▶ [JOB ITEM]: Substitute "point" for every occurrence of "coordinate pair" in the items below, leaving everything else unchanged.

(Collected data entries)
....................

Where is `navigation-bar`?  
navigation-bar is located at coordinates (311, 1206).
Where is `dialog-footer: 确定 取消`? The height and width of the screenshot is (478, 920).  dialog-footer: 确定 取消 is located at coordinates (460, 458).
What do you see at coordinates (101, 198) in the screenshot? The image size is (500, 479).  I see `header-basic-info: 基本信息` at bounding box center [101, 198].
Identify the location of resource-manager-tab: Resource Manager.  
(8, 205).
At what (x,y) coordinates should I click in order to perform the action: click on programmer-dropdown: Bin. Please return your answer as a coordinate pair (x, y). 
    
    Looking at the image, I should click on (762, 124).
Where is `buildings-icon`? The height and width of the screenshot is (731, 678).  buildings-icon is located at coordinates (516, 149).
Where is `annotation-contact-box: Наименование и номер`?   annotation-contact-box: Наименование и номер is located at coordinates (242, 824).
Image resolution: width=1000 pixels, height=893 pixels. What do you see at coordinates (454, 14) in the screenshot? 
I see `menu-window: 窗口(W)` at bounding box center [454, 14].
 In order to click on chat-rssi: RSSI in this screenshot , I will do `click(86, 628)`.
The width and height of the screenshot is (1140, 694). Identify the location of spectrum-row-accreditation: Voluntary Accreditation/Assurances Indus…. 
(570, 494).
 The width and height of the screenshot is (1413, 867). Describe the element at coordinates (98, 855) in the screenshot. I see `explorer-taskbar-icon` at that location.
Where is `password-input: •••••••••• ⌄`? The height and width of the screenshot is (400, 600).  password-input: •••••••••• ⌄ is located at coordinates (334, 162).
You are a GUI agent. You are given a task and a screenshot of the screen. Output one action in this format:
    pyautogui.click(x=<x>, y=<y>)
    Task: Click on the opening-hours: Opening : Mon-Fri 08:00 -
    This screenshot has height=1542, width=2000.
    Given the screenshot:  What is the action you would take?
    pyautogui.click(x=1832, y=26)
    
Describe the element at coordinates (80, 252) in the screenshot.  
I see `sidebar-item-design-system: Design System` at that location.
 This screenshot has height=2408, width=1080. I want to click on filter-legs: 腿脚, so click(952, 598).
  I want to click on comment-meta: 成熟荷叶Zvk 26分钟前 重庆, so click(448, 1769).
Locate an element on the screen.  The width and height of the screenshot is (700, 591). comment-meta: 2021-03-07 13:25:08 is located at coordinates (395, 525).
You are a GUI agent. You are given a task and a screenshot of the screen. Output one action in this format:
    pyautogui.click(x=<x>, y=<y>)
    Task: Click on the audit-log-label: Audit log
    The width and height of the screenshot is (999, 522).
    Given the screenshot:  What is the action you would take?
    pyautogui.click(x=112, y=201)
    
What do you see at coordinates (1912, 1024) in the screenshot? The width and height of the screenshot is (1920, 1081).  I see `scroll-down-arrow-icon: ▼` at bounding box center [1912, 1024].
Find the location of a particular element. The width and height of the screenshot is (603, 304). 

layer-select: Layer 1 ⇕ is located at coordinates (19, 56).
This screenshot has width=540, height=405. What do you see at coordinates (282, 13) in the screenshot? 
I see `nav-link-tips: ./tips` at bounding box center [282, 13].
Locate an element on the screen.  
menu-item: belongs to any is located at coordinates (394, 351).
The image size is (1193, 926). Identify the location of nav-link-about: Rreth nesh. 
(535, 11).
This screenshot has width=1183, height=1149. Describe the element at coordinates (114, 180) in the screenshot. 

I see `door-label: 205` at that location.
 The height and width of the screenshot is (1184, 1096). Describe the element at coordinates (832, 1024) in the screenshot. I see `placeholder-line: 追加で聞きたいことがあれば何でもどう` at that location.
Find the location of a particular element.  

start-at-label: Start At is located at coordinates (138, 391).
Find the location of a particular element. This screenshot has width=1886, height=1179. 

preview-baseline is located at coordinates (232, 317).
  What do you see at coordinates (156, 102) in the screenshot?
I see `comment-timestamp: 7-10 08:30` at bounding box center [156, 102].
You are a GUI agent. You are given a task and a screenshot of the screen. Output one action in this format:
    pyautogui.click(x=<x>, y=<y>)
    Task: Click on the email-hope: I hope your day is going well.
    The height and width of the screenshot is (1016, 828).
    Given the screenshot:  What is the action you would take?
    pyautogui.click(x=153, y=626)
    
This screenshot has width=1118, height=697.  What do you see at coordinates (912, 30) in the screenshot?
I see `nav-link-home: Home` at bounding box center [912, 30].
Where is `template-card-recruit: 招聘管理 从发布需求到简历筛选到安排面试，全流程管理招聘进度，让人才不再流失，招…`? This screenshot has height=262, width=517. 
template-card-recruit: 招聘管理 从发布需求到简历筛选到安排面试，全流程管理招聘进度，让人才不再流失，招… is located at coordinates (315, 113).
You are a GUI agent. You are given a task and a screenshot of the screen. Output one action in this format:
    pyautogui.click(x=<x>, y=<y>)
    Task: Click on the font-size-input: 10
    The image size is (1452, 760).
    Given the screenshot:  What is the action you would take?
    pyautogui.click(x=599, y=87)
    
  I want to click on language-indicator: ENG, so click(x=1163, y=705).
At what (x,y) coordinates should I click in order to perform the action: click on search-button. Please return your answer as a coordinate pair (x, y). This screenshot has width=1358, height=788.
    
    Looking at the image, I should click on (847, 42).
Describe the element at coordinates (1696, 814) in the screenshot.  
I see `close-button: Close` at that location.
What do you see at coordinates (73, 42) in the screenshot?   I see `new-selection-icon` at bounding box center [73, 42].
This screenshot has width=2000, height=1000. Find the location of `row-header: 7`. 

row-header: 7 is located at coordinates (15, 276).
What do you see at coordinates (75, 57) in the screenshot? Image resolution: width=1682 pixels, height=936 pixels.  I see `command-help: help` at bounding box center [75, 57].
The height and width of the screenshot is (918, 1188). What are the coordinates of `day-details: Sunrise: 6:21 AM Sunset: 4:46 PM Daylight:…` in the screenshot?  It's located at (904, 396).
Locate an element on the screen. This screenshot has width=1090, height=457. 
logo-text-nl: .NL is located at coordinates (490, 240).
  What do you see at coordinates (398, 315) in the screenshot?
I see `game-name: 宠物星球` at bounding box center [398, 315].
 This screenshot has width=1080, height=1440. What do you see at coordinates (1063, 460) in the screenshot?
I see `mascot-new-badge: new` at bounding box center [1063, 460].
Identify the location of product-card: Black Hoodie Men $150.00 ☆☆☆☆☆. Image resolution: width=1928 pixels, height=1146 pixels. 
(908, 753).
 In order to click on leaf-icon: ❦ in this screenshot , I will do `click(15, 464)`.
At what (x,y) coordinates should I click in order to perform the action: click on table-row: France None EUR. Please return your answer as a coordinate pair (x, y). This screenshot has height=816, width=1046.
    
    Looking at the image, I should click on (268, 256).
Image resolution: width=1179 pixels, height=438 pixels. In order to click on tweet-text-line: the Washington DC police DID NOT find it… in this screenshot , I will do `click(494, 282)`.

....................

▶ [RESULT OF THIS TASK]:
Where is `navigation-bar`?  
navigation-bar is located at coordinates (311, 1206).
Where is `dialog-footer: 确定 取消`? The height and width of the screenshot is (478, 920).  dialog-footer: 确定 取消 is located at coordinates (460, 458).
What do you see at coordinates (101, 198) in the screenshot? The image size is (500, 479).  I see `header-basic-info: 基本信息` at bounding box center [101, 198].
Identify the location of resource-manager-tab: Resource Manager.  
(8, 205).
At what (x,y) coordinates should I click in order to perform the action: click on programmer-dropdown: Bin. Please return your answer as a point (x, y). 
    
    Looking at the image, I should click on (762, 124).
Where is `buildings-icon`? The height and width of the screenshot is (731, 678).  buildings-icon is located at coordinates (516, 149).
Where is `annotation-contact-box: Наименование и номер`?   annotation-contact-box: Наименование и номер is located at coordinates (242, 824).
Image resolution: width=1000 pixels, height=893 pixels. What do you see at coordinates (454, 14) in the screenshot? 
I see `menu-window: 窗口(W)` at bounding box center [454, 14].
 In order to click on chat-rssi: RSSI in this screenshot , I will do `click(86, 628)`.
The width and height of the screenshot is (1140, 694). Identify the location of spectrum-row-accreditation: Voluntary Accreditation/Assurances Indus…. 
(570, 494).
 The width and height of the screenshot is (1413, 867). Describe the element at coordinates (98, 855) in the screenshot. I see `explorer-taskbar-icon` at that location.
Where is `password-input: •••••••••• ⌄`? The height and width of the screenshot is (400, 600).  password-input: •••••••••• ⌄ is located at coordinates (334, 162).
You are a GUI agent. You are given a task and a screenshot of the screen. Output one action in this format:
    pyautogui.click(x=<x>, y=<y>)
    Task: Click on the opening-hours: Opening : Mon-Fri 08:00 -
    This screenshot has height=1542, width=2000.
    Given the screenshot:  What is the action you would take?
    pyautogui.click(x=1832, y=26)
    
Describe the element at coordinates (80, 252) in the screenshot.  
I see `sidebar-item-design-system: Design System` at that location.
 This screenshot has height=2408, width=1080. I want to click on filter-legs: 腿脚, so click(952, 598).
  I want to click on comment-meta: 成熟荷叶Zvk 26分钟前 重庆, so click(448, 1769).
Locate an element on the screen.  The width and height of the screenshot is (700, 591). comment-meta: 2021-03-07 13:25:08 is located at coordinates (395, 525).
You are a GUI agent. You are given a task and a screenshot of the screen. Output one action in this format:
    pyautogui.click(x=<x>, y=<y>)
    Task: Click on the audit-log-label: Audit log
    The width and height of the screenshot is (999, 522).
    Given the screenshot:  What is the action you would take?
    pyautogui.click(x=112, y=201)
    
What do you see at coordinates (1912, 1024) in the screenshot? The width and height of the screenshot is (1920, 1081).  I see `scroll-down-arrow-icon: ▼` at bounding box center [1912, 1024].
Find the location of a particular element. The width and height of the screenshot is (603, 304). 

layer-select: Layer 1 ⇕ is located at coordinates (19, 56).
This screenshot has width=540, height=405. What do you see at coordinates (282, 13) in the screenshot? 
I see `nav-link-tips: ./tips` at bounding box center [282, 13].
Locate an element on the screen.  
menu-item: belongs to any is located at coordinates (394, 351).
The image size is (1193, 926). Identify the location of nav-link-about: Rreth nesh. 
(535, 11).
This screenshot has width=1183, height=1149. Describe the element at coordinates (114, 180) in the screenshot. 

I see `door-label: 205` at that location.
 The height and width of the screenshot is (1184, 1096). Describe the element at coordinates (832, 1024) in the screenshot. I see `placeholder-line: 追加で聞きたいことがあれば何でもどう` at that location.
Find the location of a particular element.  

start-at-label: Start At is located at coordinates (138, 391).
Find the location of a particular element. This screenshot has width=1886, height=1179. 

preview-baseline is located at coordinates (232, 317).
  What do you see at coordinates (156, 102) in the screenshot?
I see `comment-timestamp: 7-10 08:30` at bounding box center [156, 102].
You are a GUI agent. You are given a task and a screenshot of the screen. Output one action in this format:
    pyautogui.click(x=<x>, y=<y>)
    Task: Click on the email-hope: I hope your day is going well.
    The height and width of the screenshot is (1016, 828).
    Given the screenshot:  What is the action you would take?
    pyautogui.click(x=153, y=626)
    
This screenshot has width=1118, height=697.  What do you see at coordinates (912, 30) in the screenshot?
I see `nav-link-home: Home` at bounding box center [912, 30].
Where is `template-card-recruit: 招聘管理 从发布需求到简历筛选到安排面试，全流程管理招聘进度，让人才不再流失，招…`? This screenshot has height=262, width=517. 
template-card-recruit: 招聘管理 从发布需求到简历筛选到安排面试，全流程管理招聘进度，让人才不再流失，招… is located at coordinates (315, 113).
You are a GUI agent. You are given a task and a screenshot of the screen. Output one action in this format:
    pyautogui.click(x=<x>, y=<y>)
    Task: Click on the font-size-input: 10
    The image size is (1452, 760).
    Given the screenshot:  What is the action you would take?
    pyautogui.click(x=599, y=87)
    
  I want to click on language-indicator: ENG, so click(x=1163, y=705).
At what (x,y) coordinates should I click in order to perform the action: click on search-button. Please return your answer as a point (x, y). This screenshot has width=1358, height=788.
    
    Looking at the image, I should click on (847, 42).
Describe the element at coordinates (1696, 814) in the screenshot.  
I see `close-button: Close` at that location.
What do you see at coordinates (73, 42) in the screenshot?   I see `new-selection-icon` at bounding box center [73, 42].
This screenshot has width=2000, height=1000. Find the location of `row-header: 7`. 

row-header: 7 is located at coordinates (15, 276).
What do you see at coordinates (75, 57) in the screenshot? Image resolution: width=1682 pixels, height=936 pixels.  I see `command-help: help` at bounding box center [75, 57].
The height and width of the screenshot is (918, 1188). What are the coordinates of `day-details: Sunrise: 6:21 AM Sunset: 4:46 PM Daylight:…` in the screenshot?  It's located at (904, 396).
Locate an element on the screen. This screenshot has width=1090, height=457. 
logo-text-nl: .NL is located at coordinates (490, 240).
  What do you see at coordinates (398, 315) in the screenshot?
I see `game-name: 宠物星球` at bounding box center [398, 315].
 This screenshot has width=1080, height=1440. What do you see at coordinates (1063, 460) in the screenshot?
I see `mascot-new-badge: new` at bounding box center [1063, 460].
Identify the location of product-card: Black Hoodie Men $150.00 ☆☆☆☆☆. Image resolution: width=1928 pixels, height=1146 pixels. 
(908, 753).
 In order to click on leaf-icon: ❦ in this screenshot , I will do `click(15, 464)`.
At what (x,y) coordinates should I click in order to perform the action: click on table-row: France None EUR. Please return your answer as a point (x, y). This screenshot has height=816, width=1046.
    
    Looking at the image, I should click on (268, 256).
Image resolution: width=1179 pixels, height=438 pixels. In order to click on tweet-text-line: the Washington DC police DID NOT find it… in this screenshot , I will do `click(494, 282)`.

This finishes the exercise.